Um porto que cresce, um bairro que não acompanha
O Mindelo registou nos últimos anos uma retoma da atividade tanto no porto comercial como no estaleiro Cabnave, o que aumentou a contratação de pessoal técnico e operário. No entanto, a oferta de habitação nos bairros junto ao porto não cresceu ao mesmo ritmo. Trabalhadores com contratos estáveis acabam a competir pelo mesmo e reduzido parque de arrendamento que o resto da população do Mindelo. Sindicatos do setor consideram que esta desproporção se agravou no último quinquénio.

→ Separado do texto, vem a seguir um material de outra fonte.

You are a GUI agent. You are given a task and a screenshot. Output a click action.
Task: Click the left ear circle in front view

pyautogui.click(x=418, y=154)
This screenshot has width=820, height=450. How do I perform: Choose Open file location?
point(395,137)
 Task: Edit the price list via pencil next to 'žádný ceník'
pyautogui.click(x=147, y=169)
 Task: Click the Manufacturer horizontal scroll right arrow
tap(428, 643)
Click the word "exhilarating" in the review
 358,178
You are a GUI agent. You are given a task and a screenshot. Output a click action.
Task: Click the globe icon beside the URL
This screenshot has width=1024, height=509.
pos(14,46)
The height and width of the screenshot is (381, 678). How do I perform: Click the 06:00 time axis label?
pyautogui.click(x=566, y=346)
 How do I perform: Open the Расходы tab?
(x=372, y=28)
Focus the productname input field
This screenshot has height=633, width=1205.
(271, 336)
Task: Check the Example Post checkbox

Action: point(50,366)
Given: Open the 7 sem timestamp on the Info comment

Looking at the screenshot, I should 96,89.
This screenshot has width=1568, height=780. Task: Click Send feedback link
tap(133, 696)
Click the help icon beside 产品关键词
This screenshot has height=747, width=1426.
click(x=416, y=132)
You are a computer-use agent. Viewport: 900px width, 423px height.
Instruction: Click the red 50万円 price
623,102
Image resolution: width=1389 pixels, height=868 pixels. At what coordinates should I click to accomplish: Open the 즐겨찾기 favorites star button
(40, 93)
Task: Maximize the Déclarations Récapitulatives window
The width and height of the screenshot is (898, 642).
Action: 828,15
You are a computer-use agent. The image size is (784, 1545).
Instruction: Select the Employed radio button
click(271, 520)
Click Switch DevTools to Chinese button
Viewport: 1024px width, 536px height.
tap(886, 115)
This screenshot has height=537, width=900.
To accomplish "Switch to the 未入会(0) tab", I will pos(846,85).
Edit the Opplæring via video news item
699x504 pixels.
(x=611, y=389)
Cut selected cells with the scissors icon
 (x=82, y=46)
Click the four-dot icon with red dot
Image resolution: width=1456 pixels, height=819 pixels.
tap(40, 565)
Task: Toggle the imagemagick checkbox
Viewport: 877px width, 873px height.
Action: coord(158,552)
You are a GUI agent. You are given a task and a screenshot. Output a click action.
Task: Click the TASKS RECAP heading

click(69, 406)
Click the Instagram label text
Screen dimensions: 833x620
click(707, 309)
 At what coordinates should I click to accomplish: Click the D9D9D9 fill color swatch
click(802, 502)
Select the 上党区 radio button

O custo de viver longe do trabalho
Quem não consegue arrendar perto do porto tem de se deslocar a partir de bairros periféricos, o que se traduz em mais tempo de viagem e despesa adicional em transporte. Para os turnos de madrugada, habituais no estaleiro, esta deslocação torna-se especialmente problemática. Alguns trabalhadores optam por partilhar casa entre vários colegas para reduzir a despesa mensal. A direção da Cabnave reconhece que a logística dos turnos se complica quando o pessoal vive longe.
Comparação com a Praia e o Sal
Trabalhadores portuários assinalam que o problema não é exclusivo de São Vicente e citam situações semelhantes entre o pessoal do turismo no Sal ou os funcionários públicos da Praia. Em todos os casos, os salários do setor não evoluíram ao mesmo ritmo que as rendas urbanas. Analistas do mercado imobiliário cabo-verdiano atribuem esta diferença ao crescimento sustentado da procura face a uma oferta de habitação que cresce lentamente. São Vicente, ainda assim, concentra o caso mais visível pelo peso do emprego portuário na sua economia local.
Negociações em curso
Representantes sindicais transmitiram à Câmara Municipal de São Vicente o pedido de reserva de solo público específico para habitação destinada a trabalhadores do setor marítimo. A proposta prevê condições de acesso preferencial para empregados com contrato sem termo no porto ou na Cabnave. A autarquia mostrou disponibilidade para estudar a proposta, embora ainda não tenha concretizado qualquer projeto ou prazo. Os sindicatos avisam que, sem avanços, o problema poderá acabar por afetar a capacidade da ilha de reter pessoal qualificado.